A las ocho de la mañana, en la estación Hidalgo de la Línea 3, el andén se llena como un cauce que ya no admite más desborde. Un tren llega con un silbido largo, abre las puertas y las vuelve a cerrar sin que nada cambie. “Quince, veinte minutos”, dice el altavoz, mientras algunos llevan ya más de media hora intentando abordar. Pero el tiempo deja de ser cifra y se vuelve carga, se instala en los hombros, en los brazos tensos que sostienen mochilas contra el pecho y en la mirada fija hacia el túnel que solo devuelve aire inmóvil.
El convoy avanza, se detiene y apenas logra arrastrarse unos metros antes de ceder otra vez.
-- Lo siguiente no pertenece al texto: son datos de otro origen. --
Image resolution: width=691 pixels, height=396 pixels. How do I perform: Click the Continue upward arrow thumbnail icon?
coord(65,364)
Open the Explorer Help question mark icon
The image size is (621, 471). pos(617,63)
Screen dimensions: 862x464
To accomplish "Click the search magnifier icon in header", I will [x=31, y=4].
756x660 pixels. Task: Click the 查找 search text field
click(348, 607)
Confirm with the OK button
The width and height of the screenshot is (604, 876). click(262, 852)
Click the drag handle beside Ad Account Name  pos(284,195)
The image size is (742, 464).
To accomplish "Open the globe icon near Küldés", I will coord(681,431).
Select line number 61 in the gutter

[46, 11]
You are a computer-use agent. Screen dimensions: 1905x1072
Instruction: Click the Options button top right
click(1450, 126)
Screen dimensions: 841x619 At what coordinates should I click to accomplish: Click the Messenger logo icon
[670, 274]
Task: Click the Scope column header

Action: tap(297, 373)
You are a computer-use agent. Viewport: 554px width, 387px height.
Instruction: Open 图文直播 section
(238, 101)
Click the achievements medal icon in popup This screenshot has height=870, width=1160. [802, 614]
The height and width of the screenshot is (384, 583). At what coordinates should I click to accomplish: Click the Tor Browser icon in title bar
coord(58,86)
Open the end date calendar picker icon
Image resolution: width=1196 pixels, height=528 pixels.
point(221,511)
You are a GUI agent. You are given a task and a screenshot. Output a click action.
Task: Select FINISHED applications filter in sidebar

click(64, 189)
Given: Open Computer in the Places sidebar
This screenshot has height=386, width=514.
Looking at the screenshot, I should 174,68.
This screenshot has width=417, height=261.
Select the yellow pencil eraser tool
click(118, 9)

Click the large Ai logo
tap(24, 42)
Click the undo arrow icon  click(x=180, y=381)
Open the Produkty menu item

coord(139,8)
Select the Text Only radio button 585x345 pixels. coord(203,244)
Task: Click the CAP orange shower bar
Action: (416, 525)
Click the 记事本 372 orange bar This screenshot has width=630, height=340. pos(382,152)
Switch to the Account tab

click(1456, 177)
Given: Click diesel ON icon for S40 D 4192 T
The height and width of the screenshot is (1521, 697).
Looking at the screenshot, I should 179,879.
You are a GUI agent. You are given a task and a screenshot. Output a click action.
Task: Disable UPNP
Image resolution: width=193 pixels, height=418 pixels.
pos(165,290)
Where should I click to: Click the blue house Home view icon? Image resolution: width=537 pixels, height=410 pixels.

No hay explicación, apenas una frase repetida que se desgasta en la boca del altavoz. “Revisión en la vía”. El vagón empieza a calentarse, el aire se vuelve denso y la espera adquiere peso.
La escena se repite cada día con una disciplina silenciosa, como si el retraso fuera ya otra forma de trayecto. Todo parece avanzar con cautela, como si cada movimiento tuviera que negociar con algo más antiguo.
El Metro fue, durante un tiempo, la ilusión de haber resuelto esa tensión. Cuando comenzó a operar en 1969, bajo la administración del entonces Distrito Federal, formaba parte de una lógica de Estado que entendía el transporte como sistema vital. Bajo tierra, el movimiento era continuo, exacto, casi ajeno a la historia del valle.
Pero la ciudad cambió de escala. El Distrito Federal se transformó en entidad federativa y heredó un sistema metropolitano rebasado por la geografía que lo sostiene. Hoy está obligado a mover a los capitalinos cada día y, además a millones que llegan desde el Estado de México e incluso de Hidalgo, pese a que su estructura fue pensada para otra dimensión.
Esa tensión, durante años contenida, hoy se vuelve visible en cada detención. El tren se queda suspendido entre Hidalgo y La Raza. El altavoz insiste. El calor se acumula. Un niño pregunta cuánto falta; nadie responde. Una mujer cierra los ojos, no para descansar, sino para sostener la espera. El tiempo deja de avanzar y se adhiere al cuerpo como una herrumbe compartida.
Lo que ocurre ahí abajo no es un episodio aislado. Es la expresión visible de un deterioro que ha dejado de ser silencioso. Los trabajadores lo dicen sin rodeos: trenes que han superado sus ciclos de mantenimiento, unidades detenidas por falta de refacciones, instalaciones envejecidas que operan con lo mínimo indispensable. No es un señalamiento menor; es el diagnóstico desde dentro de una red que sigue operando, pero cada vez con mayor precariedad.
Y, aun así, el Metro sigue siendo el sistema circulatorio de esta ciudad. Por sus túneles no solo se mueven pasajeros: circula la vida diaria, el trabajo, la urgencia, la continuidad misma de la capital.
La ciudad mantiene su rutina. Semáforos, vendedores, tráfico. Abajo, en cambio, el movimiento es incierto, como si cada trayecto dependiera de un esfuerzo adicional para sostenerse. El tren finalmente avanza. Llega a Balderas con un retraso que ya nadie mide. Las puertas se abren y la multitud se derrama hacia los pasillos. Algunos avanzan con prisa; otros se detienen un instante, como si necesitaran reajustar el tiempo antes de volver a la superficie.
Arriba, la luz de abril cae con normalidad. Pero abajo, entre estaciones, persiste una fricción que acompaña cada recorrido. El tren se ha ido, pero el andén no se vacía del todo. Siempre hay alguien esperando, como si la ciudad no hubiera aprendido nunca a moverse sin resistencia. El problema dejó de ser local desde hace mucho tiempo, aunque se siga administrando como si lo fuera.
Un sistema que articula a una metrópoli no puede sostenerse con la sola responsabilidad de la ciudad. En esa contradicción se impone una conclusión: el Metro es una infraestructura de alcance interestatal y exige ser tratado como tal; su rescate urge una transformación en una entidad paraestatal federal, sectorizada a la Secretaría de Infraestructura, Comunicaciones y Transportes, para darle el soporte técnico y presupuestal que hoy le falta.
Pero incluso esa decisión sería insuficiente sin algo más profundo. El Metro no es solo ingeniería ni presupuesto. Es el espacio donde la ciudad se encuentra consigo misma, donde la convivencia se vuelve inevitable y donde la desigualdad se revela sin intermediarios.
Y quizá por eso, en este sistema que resiste más por inercia que por decisión, la salida no es únicamente técnica. Es también una forma de responsabilidad que en esta ciudad rara vez se pronuncia sin sorna, pero que aquí resulta imprescindible: aprender, de una vez por todas, a tratarlo como propio y a tenerle amor al Metro.